Malgré le thème et le ton mélodramatique assumé de son film, Emmanuelle Bercot semble s’inspirer d’une citation de l’humoriste Coluche : « Si j’ai l’occasion, j’aimerais mieux mourir de mon vivant ».
Une philosophie de vie pour le praticien Sara : « S’il me reste cinq minutes à vivre, je veux les vivre et pas les mourir! ». Pour Bercot, comme pour Magimel, le film a changé leur façon de vivre, d’une part grâce à leur rencontre avec le médecin, d’autre part à cause de deux arrêts de tournage inopinés. Initié en 2019, le film a été interrompu en raison de la crise sanitaire survenue en mars 2020.
« Au départ, j’ai beaucoup appréhendé ce long-métrage et ai vécu cette expérience de façon très solitaire. Mais après la première pause, j’ai digéré l’histoire. Tandis que j’avais commencé un film sur la mort, j’ai continué un film sur la vie », explique Benoit Magimel. Le comédien admet avoir changé sa façon de prendre ses décisions depuis cette expérience. Mais aussi de réfléchir au choix des personnes avec qui il veut passer du temps, tout en se demandant encore si pour sa part, il aurait la force de faire face à cette vérité ultime. À savoir quand s’arrêterait son chemin.
Le regard pensif, il se tourne vers son partenaire, le docteur Sara, inlassablement jovial, venu monter les marches à Cannes, pour être acclamé autant que le gotha du cinéma français.
« C’est une personne qui a un problème, pas un simple organe »
Connu pour sa franchise et son humanité, le praticien estime qu’il incombe avant tout aux directions des hôpitaux de changer leur mentalité face à la maladie.
« C’est une personne qui a un problème, une famille qui souffre aux côtés d’un patient, pas un simple organe. Et, cette prise de conscience doit venir des doyens, c’est à ce niveau-là que nous avons besoin d’une révolution. Aucun système ne peut être changé dans le monde, tant qu’on n’a pas changé la façon dont on l’a pensé au plus haut », appuie-t-il.

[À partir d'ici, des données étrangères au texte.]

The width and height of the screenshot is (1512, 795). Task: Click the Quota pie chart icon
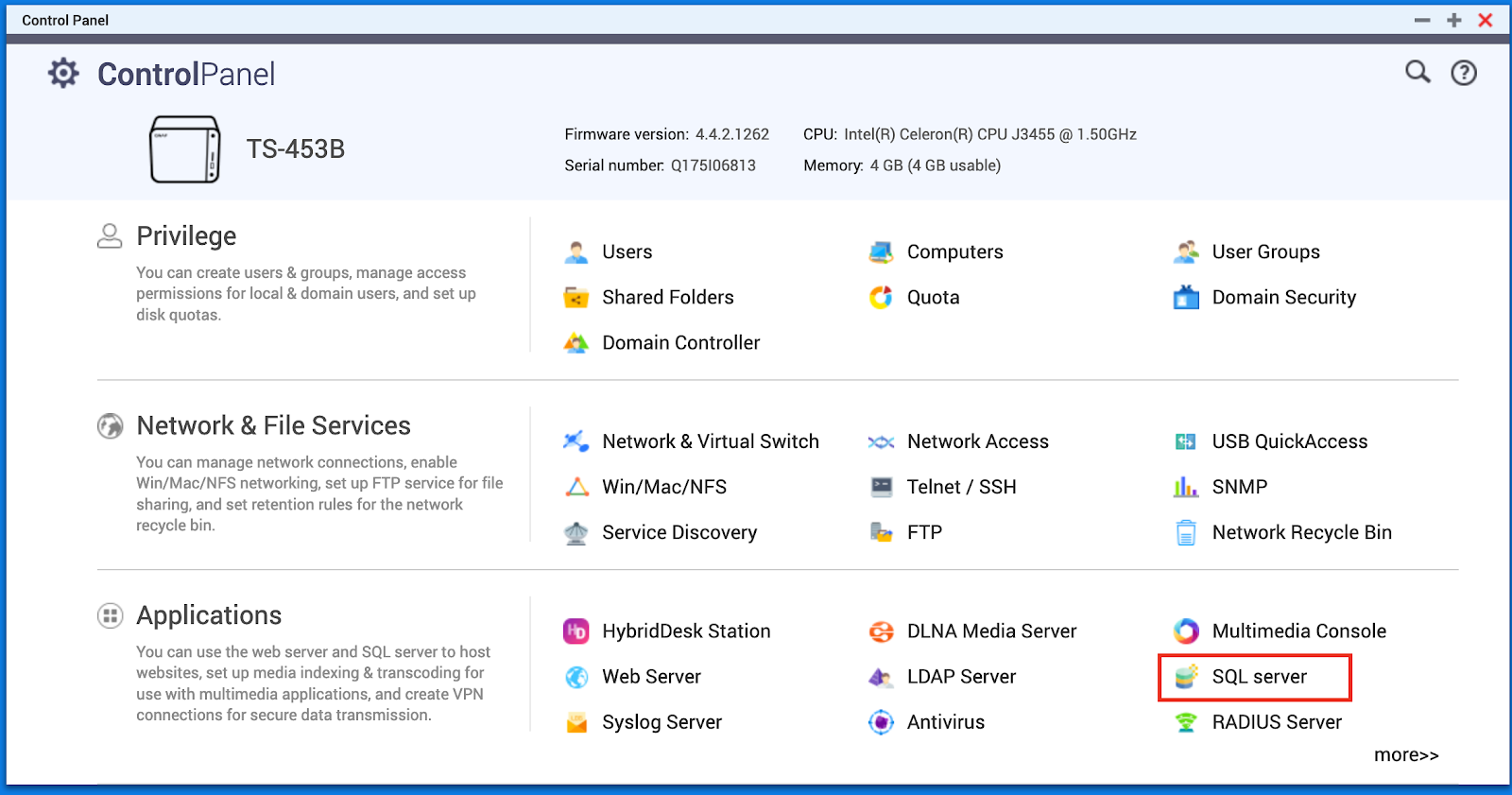tap(881, 298)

Un appel à l’humanité d’une évidence confondante. Mais, de l’aveu du médecin, aux cravates plus farfelues les unes que les autres, son expérience de la guerre au Liban lui a été particulièrement « utile ». Il dit, par exemple, s’être senti étrangement à l’aise durant la crise sanitaire qui fut pourtant « d’une violence inouïe ».
Le long-métrage d’Emmanuel Bercot, s’il tire les larmes des spectateurs à dessein, a le mérite d’exposer un sujet éminemment important dans le système de santé occidental actuel. Soit la place du patient au cœur de cette machine, où certaines choses peuvent intervenir avant son libre arbitre.

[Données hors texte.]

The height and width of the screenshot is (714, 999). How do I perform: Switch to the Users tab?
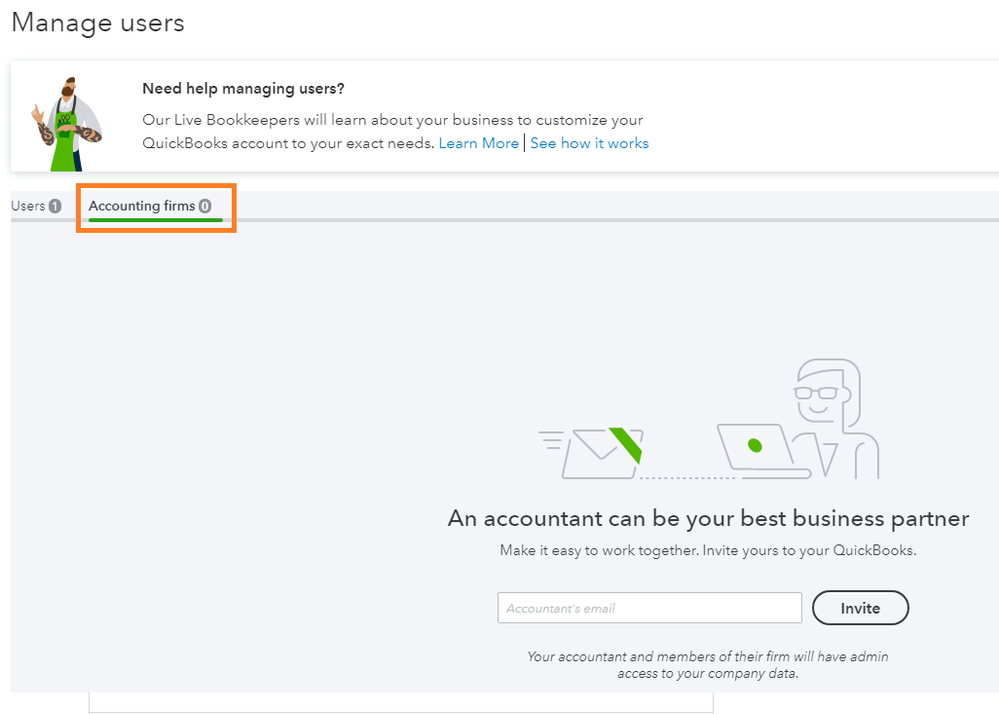click(36, 206)
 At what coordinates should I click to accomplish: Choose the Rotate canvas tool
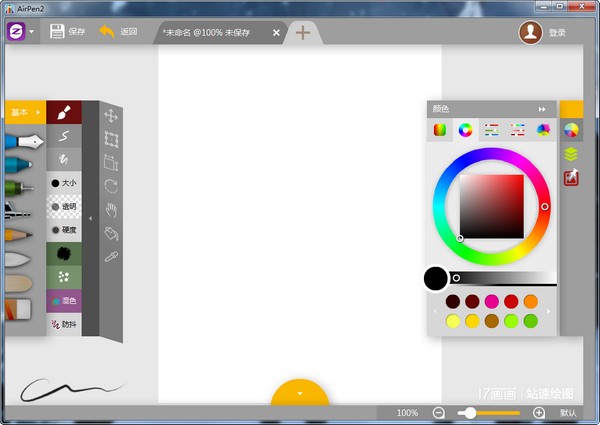(111, 186)
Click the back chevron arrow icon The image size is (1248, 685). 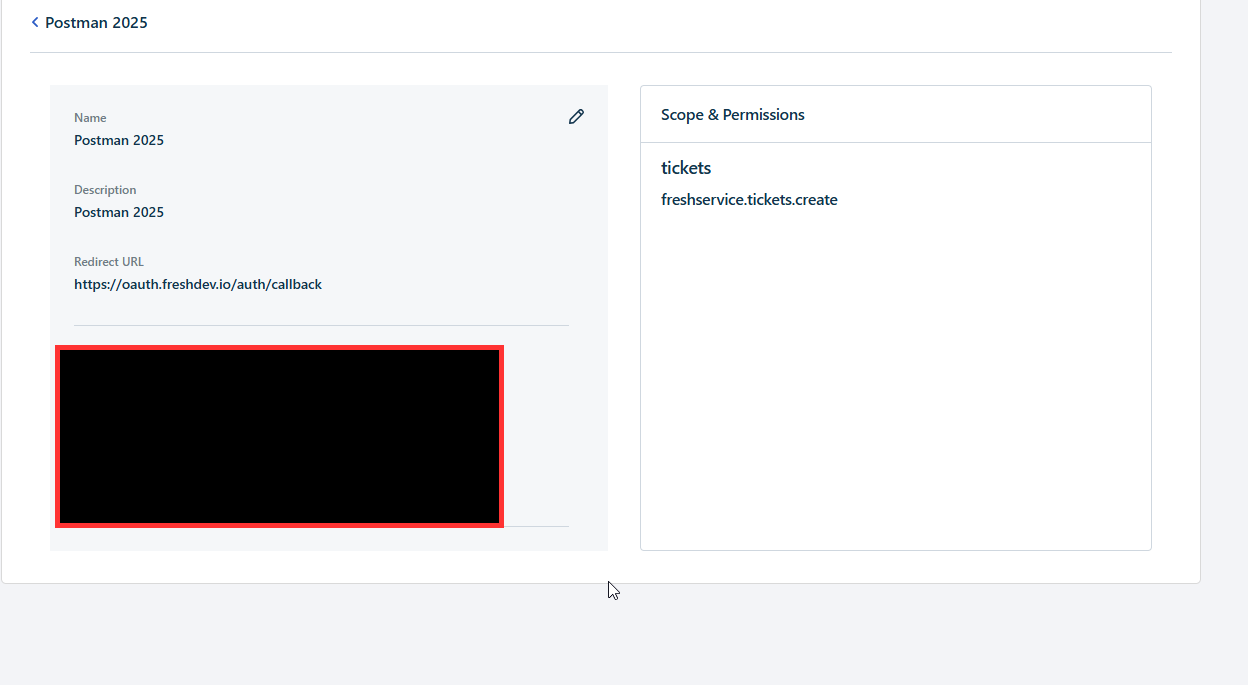point(35,22)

Au milieu de ce sujet obscur, Sara, véritable révélation de « De Son Vivant », a souhaité nous laisser avec une anecdote que nous avons choisi d’inclure dans son intégralité.

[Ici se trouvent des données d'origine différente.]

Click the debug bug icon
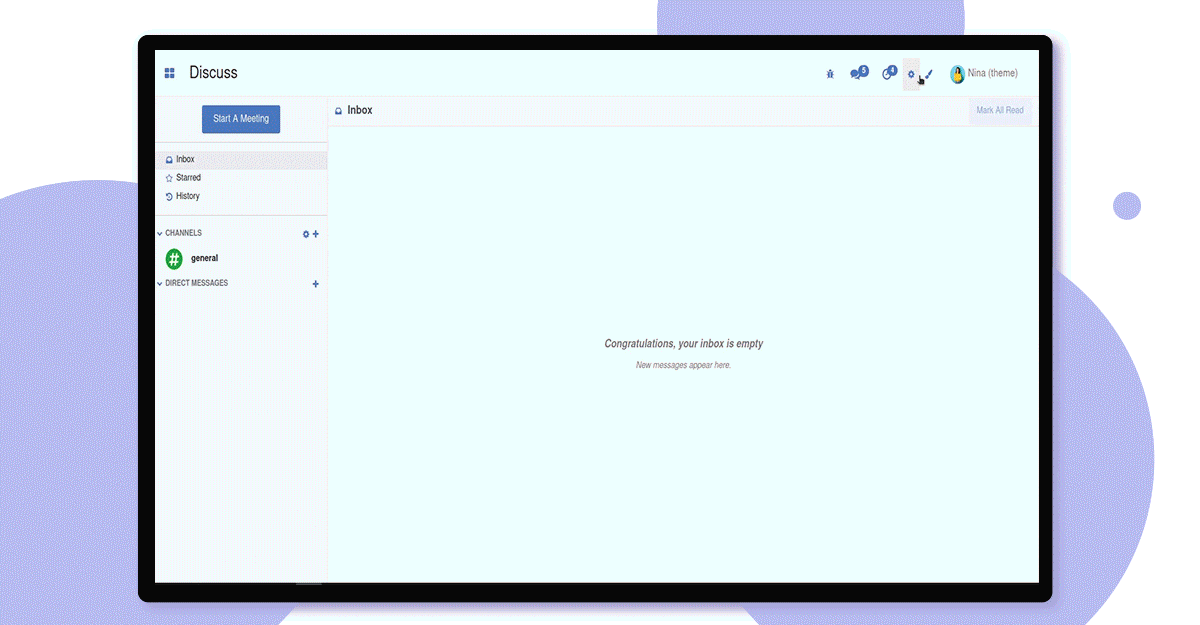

« J’avais une patiente qui avait le même diagnostic que Benjamin dans le film. Elle était inopérable, mais personne ne lui avait dit. Ni ses médecins, ni son mari. Elle avait réussi professionnellement et ne manquait pas de moyens financiers. Elle et moi nous sommes instantanément connectés. Elle m’a dit de ne pas lui annoncer de mauvaises nouvelles. J’étais dans un entredeux très inconfortable : partagé entre respecter son choix et ne pas trahir la réalité. Mais, elle a fini par me demander la vérité. Le lendemain, elle a vendu son entreprise et a termine sa maison en Grèce. Elle a vécu trois ans au lieu des six mois que nous lui avions pronostiqués. Elle est décédée dans sa maison, en Grèce, heureuse. Voilà le pouvoir de la vérité ».
« De son vivant » d’Emmanuelle Bercot est en salles depuis le 24 novembre.